Caribbean / Americas 2008 Bleaching Season Retrospective:
In its inaugural year the forecast system did well in predicting the general patterns of thermal stress in the Caribbean in 2008, especially earlier in the season providing confidence in the ability of the system to provide valuable guidance on the potential for bleaching 2-4 months in advance. The figures below compare the outlook issued in August with the maximum thermal stress experienced in the Caribbean during the 2008 bleaching season. The forecast of sudden warming around Baja California was captured particularly well by the model. Late in the season the forecast system over-predicted thermal stress in the first few weeks after the model was initiated, but performed well in weeks 8-16. We are working to diagnose what may have caused this bias in the model and may need to tune the model to reduce the intensity of thermal stress generated in the early weeks.
About the Forecast System:
The forecast system uses NOAA experimental sea surface temperature (SST) forecasts (Linear inverse Modeling) to develop maps of potential coral bleaching severity during the upcoming bleaching season (August to October for the northern hemisphere and January-March for the southern hemisphere). While NOAA’s Coral Reef Watch Program has been using satellite SST data to alert managers and scientists around the world of the risk of coral bleaching, this forecast system now includes longer-range SST forecasts.

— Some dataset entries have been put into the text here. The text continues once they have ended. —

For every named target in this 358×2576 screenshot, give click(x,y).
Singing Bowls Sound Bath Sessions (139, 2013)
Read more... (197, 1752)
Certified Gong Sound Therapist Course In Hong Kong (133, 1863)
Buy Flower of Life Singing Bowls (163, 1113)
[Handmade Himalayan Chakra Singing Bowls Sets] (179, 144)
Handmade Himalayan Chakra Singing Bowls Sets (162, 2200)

The new system was developed by scientists in NOAA’s Coral Reef Watch in Silver Spring, MD and NOAA Earth Science Research Laboratory's Physical Science Division in Boulder, Colo., with funding from the NOAA Climate Program Office’s Sectoral Applications Research Program and NOAA’s Coral Reef Conservation Program.
The outlook is based on a composite of forecasts for all weeks included in the time period indicated in the outlook figure. Because of the nature of the forecast system, events of similar magnitude are often underpredicted at longer forecast lead-times. Their purpose is not to provide exact predictions at any particular reef locations, but to provide general patterns of bleaching potential.